Чарльз берет газету и читает вслух, улыбаясь:
«На этих днях состоится один из самых блестящих вечеров осеннего сезона. Мы говорим об ежегодном бале у мистера и мистрис Гудль в их роскошном особняке. Как мы слышали, к участию в концертном отделении приглашены самые яркие звезды артистического мира и, кроме того, избранному обществу будет предложен новый рассказ мистера Чарльза Тикстона. Талантливый автор изъявил согласие лично прочесть свое произведение, после чего рукопись рассказа будет тут же сожжена в присутствии приглашенных мистера Томаса Гудля, а пепел заключен в хрустальную урну и передан хозяину дома для хранения в его богатом музее, среди редких уник и бесценных шедевров искусства».
— Это правда? — спрашивает Мод, складывая газету.
— Не все… — отвечает Чарльз с прежней улыбкой, — за исключением auto da fe и хрустальной урны.
— Надеюсь, ты взял настоящую цену?
— О, да!
— Прочти мне, — Мод кивает на конторку.
— Не могу.
— Почему?
— Таково условие: никому на свете…
— Гм… — Мод умолкает и задумчиво глядит на рисунок ковра.
— Чарли, тебе не жаль рассказа?
— Немножко.
— Гм… И кроме того о тебе пойдут некрасивые слухи, сплетни…
— Ох, Мод!.. — Чарльз слегка пожимает лежащую на диване руку кузины. — Мне достанется, я знаю… Но, что же?
Он встает в позу декламатора:
— Грязная сплетня о великом, гениальном писателе Чарльзе Тикстоне пойдет из уст в уста, от поколения к поколению, годы, — быть может, столетия, пока не станет красивой легендой…
— Это — стихи? — спрашивает Мод.
Вдохновенные перья нью-йоркских репортеров пытались описать весь блеск и всю головокружительную роскошь вечера в доме сахарного короля, но и им это удалось вполовину. Неудивительно, что скромный писатель Чарльз Тикстон в первые минуты был подавлен, потрясен, ослеплен… И таки не разглядел, — действительно ли стены и стулья мистера Гудля были из чистого золота.

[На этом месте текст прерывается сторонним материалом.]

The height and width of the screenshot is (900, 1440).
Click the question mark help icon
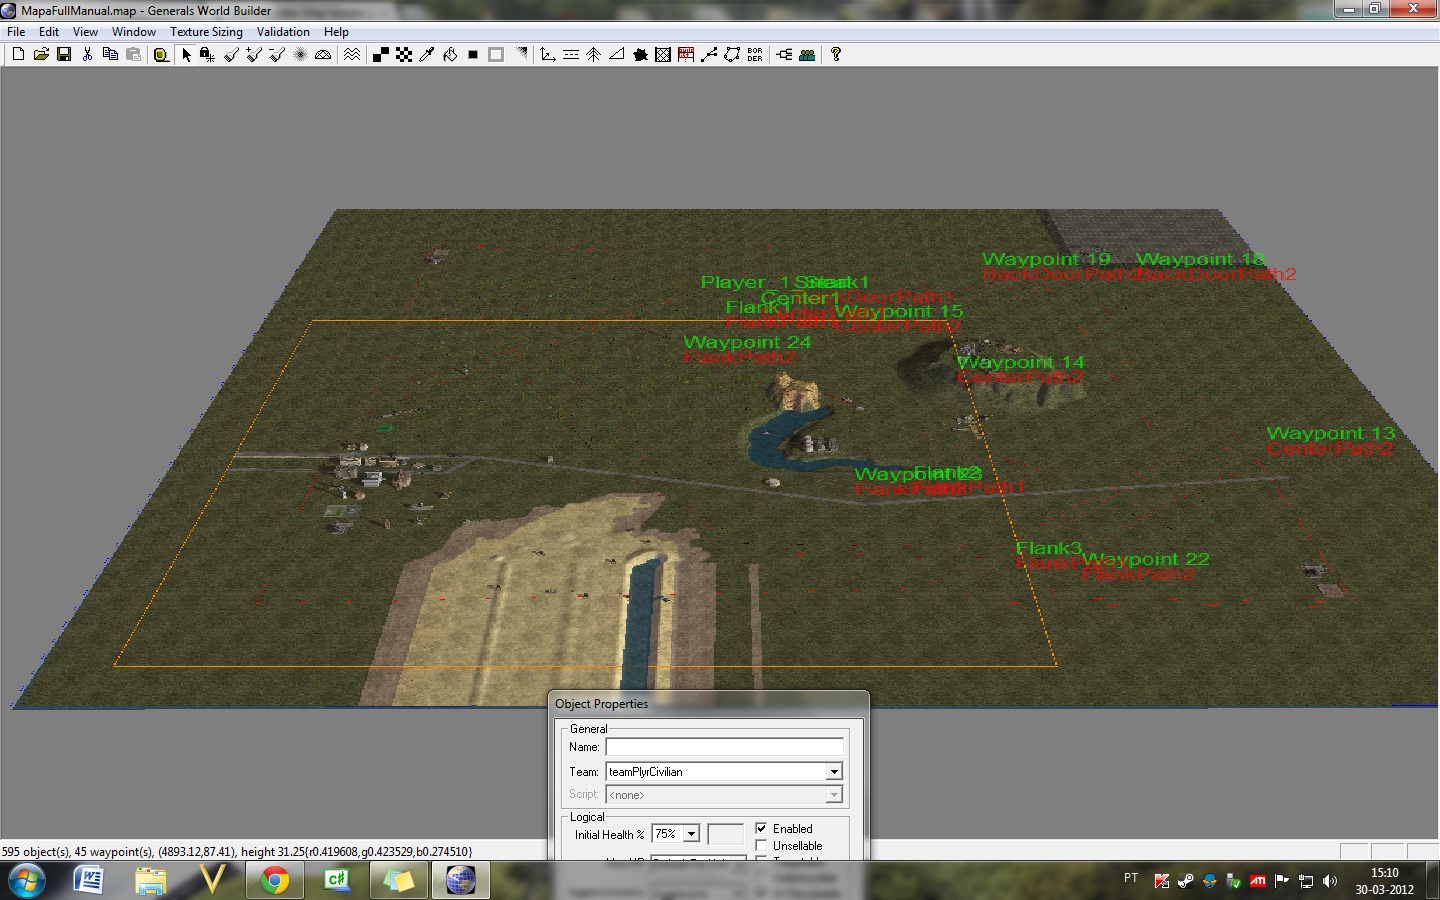[x=836, y=55]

— Писатели на концертной эстраде почти всегда напоминают селедку в компоте, — тонко заметила мистрис Гудль, обсуждая программу вечера. И потому, уступая ее желанию, решено было чтение рассказа устроить не в концертной зале, а рядом, в смежной с ней огромной библиотеке мистера Гудля.
Когда Чарльз Тикстон сел за маленький столик, положив перед собой тетрадку с рассказом, он не видел ничего, кроме стоявшего рядом громадного черного шкафа, и не слышал ничего, кроме частых, крепких толчков своего сердца.

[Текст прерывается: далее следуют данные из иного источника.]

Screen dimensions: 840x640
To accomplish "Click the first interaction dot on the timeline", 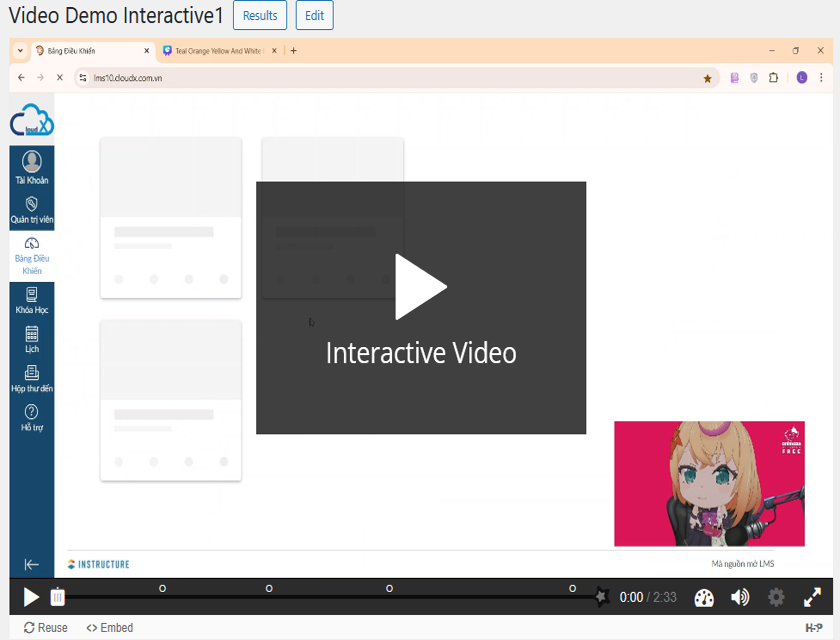I will (x=163, y=588).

— Он ничего, но… Никакого колорита! — тихонько шепнула своей соседке хорошенькая блондинка мисс Хопленд, и сентенциозно добавила: — Поэты не должны ничего знать о парикмахерах.
Чарльз раскрыл тетрадку и — в высокую, немного мрачную, библиотеку мистера Гудля тихонько вошла печальная девушка, потерявшая сердце.
Она принесла с собой чуткое безмолвие вечерних полей и скромный пучок ландышей, только что сорванных в темном, бескрайнем лесу. В этом лесу она недавно потеряла сердце. Девушка потеряла маленького красного зверька, неугомонно стучавшего в ее груди, и, с той минуты, она стала бледной, как ландыши, и холодной, как вода в лесном ручье. Упавшая из гнезда, крохотная, беспомощная пичуга уже не увидит над собой синие глаза девушки, омытые слезами, и лесная фиалка не встретит ее ласковой улыбки… Тянется, вьется тропинка жизни и молча бредет по ней печальная девушка, равнодушно встречая вечерние зори, холодно их провожая.